Why This Would Be a Huge Deal (Even If You Don’t Play CoD)
If Microsoft removes Call of Duty from Game Pass, it’s not just “one game leaving a service.” It’s a philosophical shift.
Call of Duty has been positioned as one of the clearest “you should subscribe” arguments in modern Game Pass marketing logic—especially after Microsoft’s Activision Blizzard acquisition put the franchise under the Xbox umbrella. If the biggest franchise in the portfolio can’t comfortably live inside the subscription model, it raises uncomfortable questions:
- Is Game Pass best suited for some types of games, but not mega-service ecosystems like Call of Duty?
- Is Microsoft rethinking the role of subscriptions as the center of its gaming strategy?
- Are we heading toward a future where Game Pass is more about breadth and discovery, while the biggest live-service giants sit outside it?
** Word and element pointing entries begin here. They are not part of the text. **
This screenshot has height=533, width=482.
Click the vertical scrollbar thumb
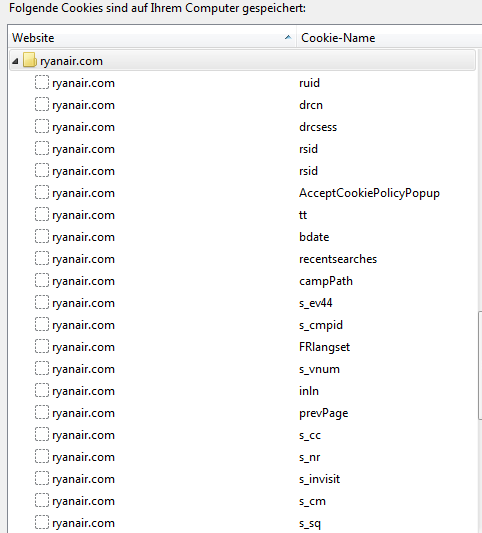[x=480, y=365]
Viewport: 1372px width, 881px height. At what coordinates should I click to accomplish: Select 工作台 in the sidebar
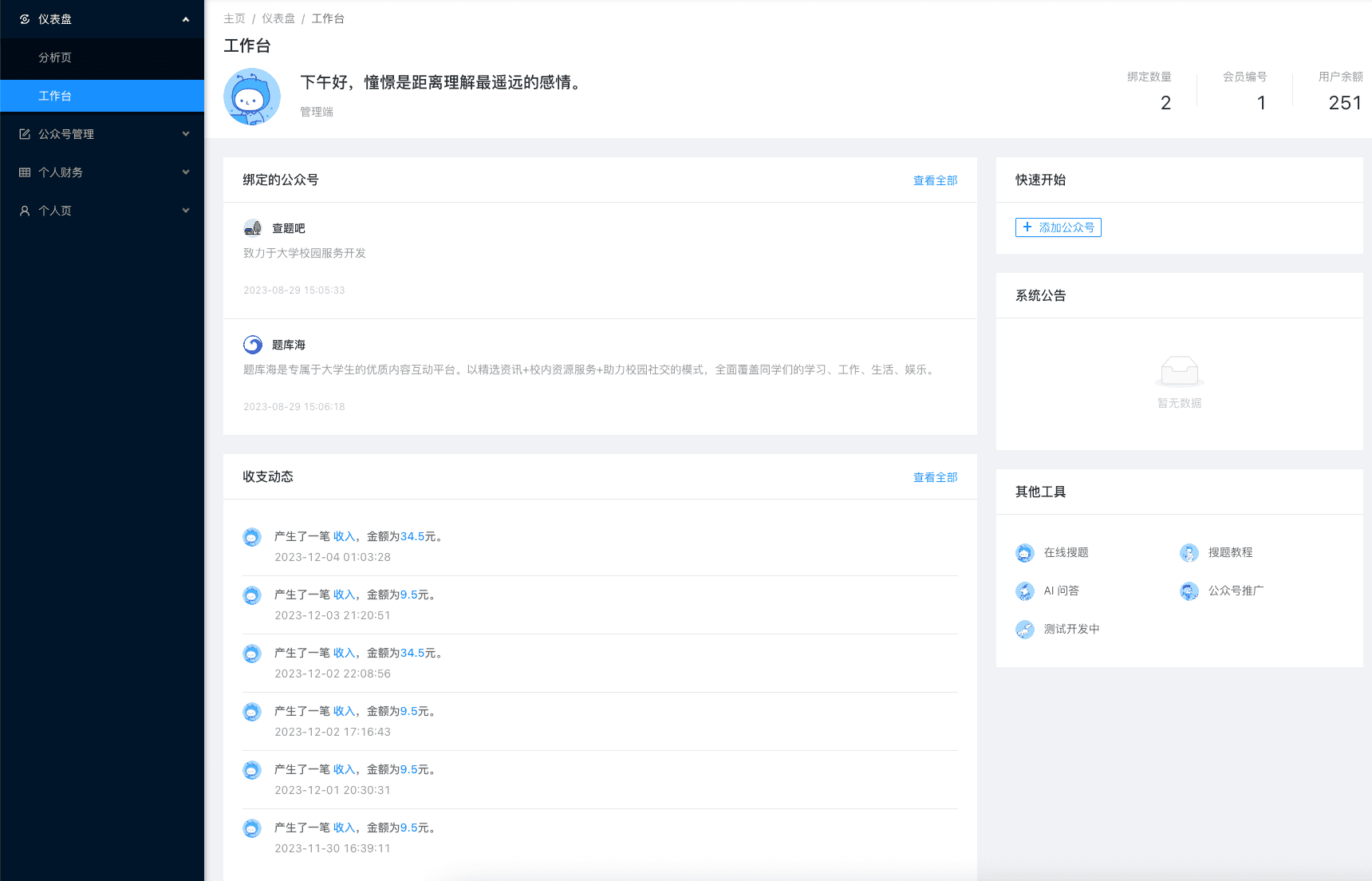coord(55,96)
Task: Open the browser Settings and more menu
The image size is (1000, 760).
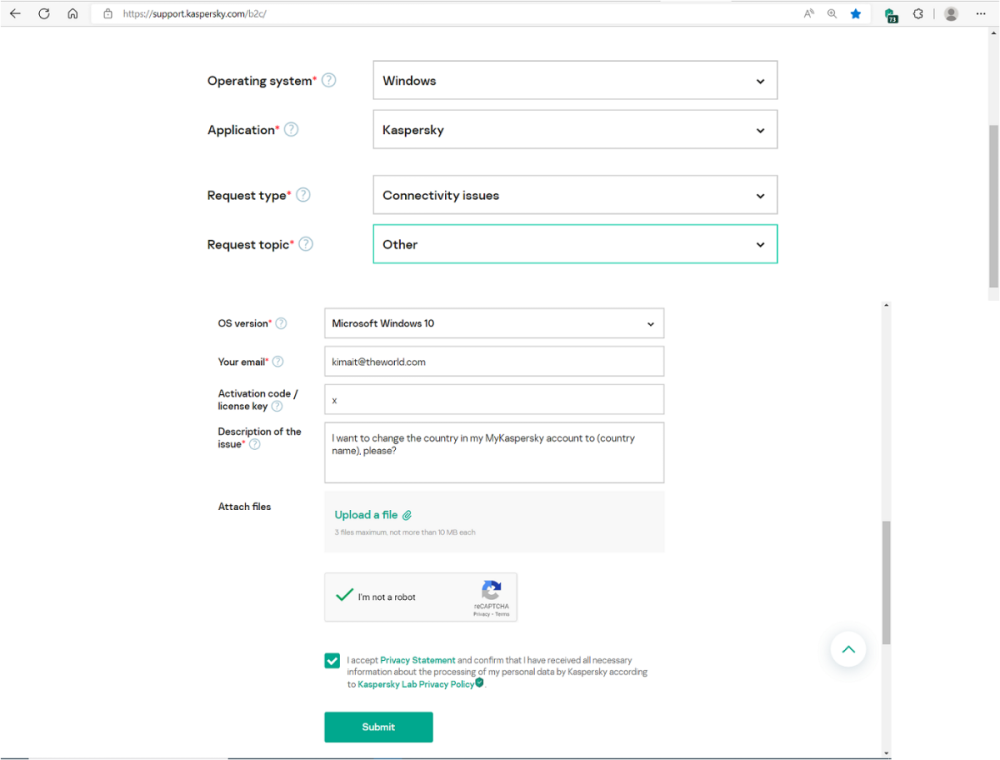Action: [980, 14]
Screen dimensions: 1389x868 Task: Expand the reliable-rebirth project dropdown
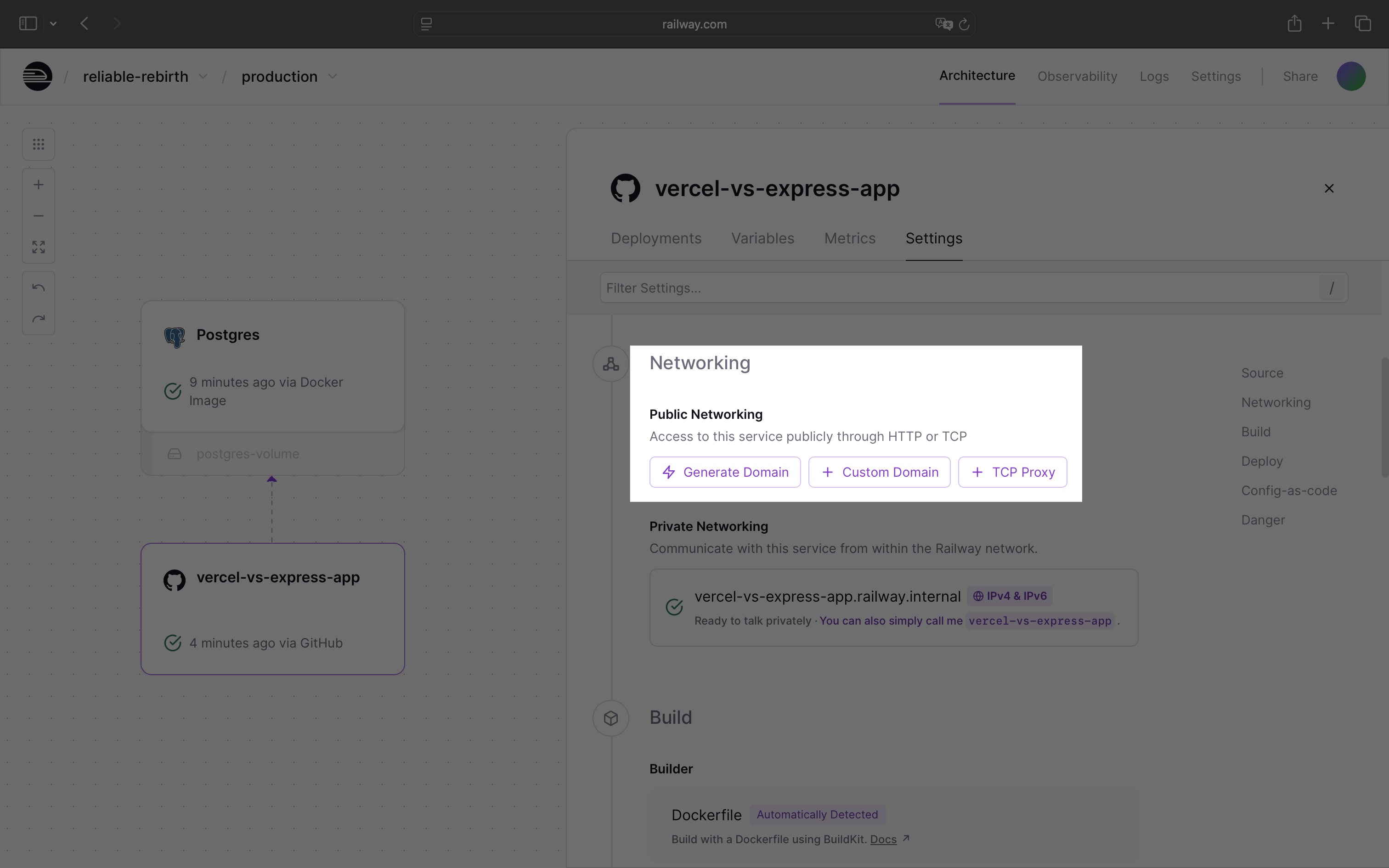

There’s also a player-expectation problem. Once you train an audience that a franchise is “included,” taking it away is a trust and value shock—especially if the removal happens close to a new annual release cycle.
And then there’s the competitive angle. Call of Duty is a multi-platform behemoth. Corden also commented that gaming revenue was down in the last quarter “because of Call of Duty as a whole,” including on PlayStation—an important reminder that this franchise’s performance (good or bad) can ripple across the entire industry’s quarterly narratives.
What Remains Unknown
A rumor like this creates more questions than answers—and right now, the unanswered questions are the story:
- Which Call of Duty titles would be removed (if any): the newest entry, the full back catalog, or only certain games?
- Would removal apply to Game Pass Ultimate only, or would it affect all Game Pass tiers equally?
- Would Microsoft replace “day-one inclusion” with a timed window, a discount, or another perk?
- Is this tied to Microsoft’s next-gen planning and “Helix,” and if so, how?
- Has Microsoft or Activision made any internal or public commitments about Call of Duty’s long-term Game Pass presence? No official announcement has been made.
For now, the only concrete takeaway is that a well-connected Xbox voice is openly entertaining the possibility that Call of Duty could leave Game Pass in 2026—and the rationale being discussed isn’t the simplistic “subscription kills sales” line. It’s the more unsettling idea that Call of Duty is so massive it may be bending Game Pass around itself… and Microsoft might decide the service can’t afford that distortion anymore.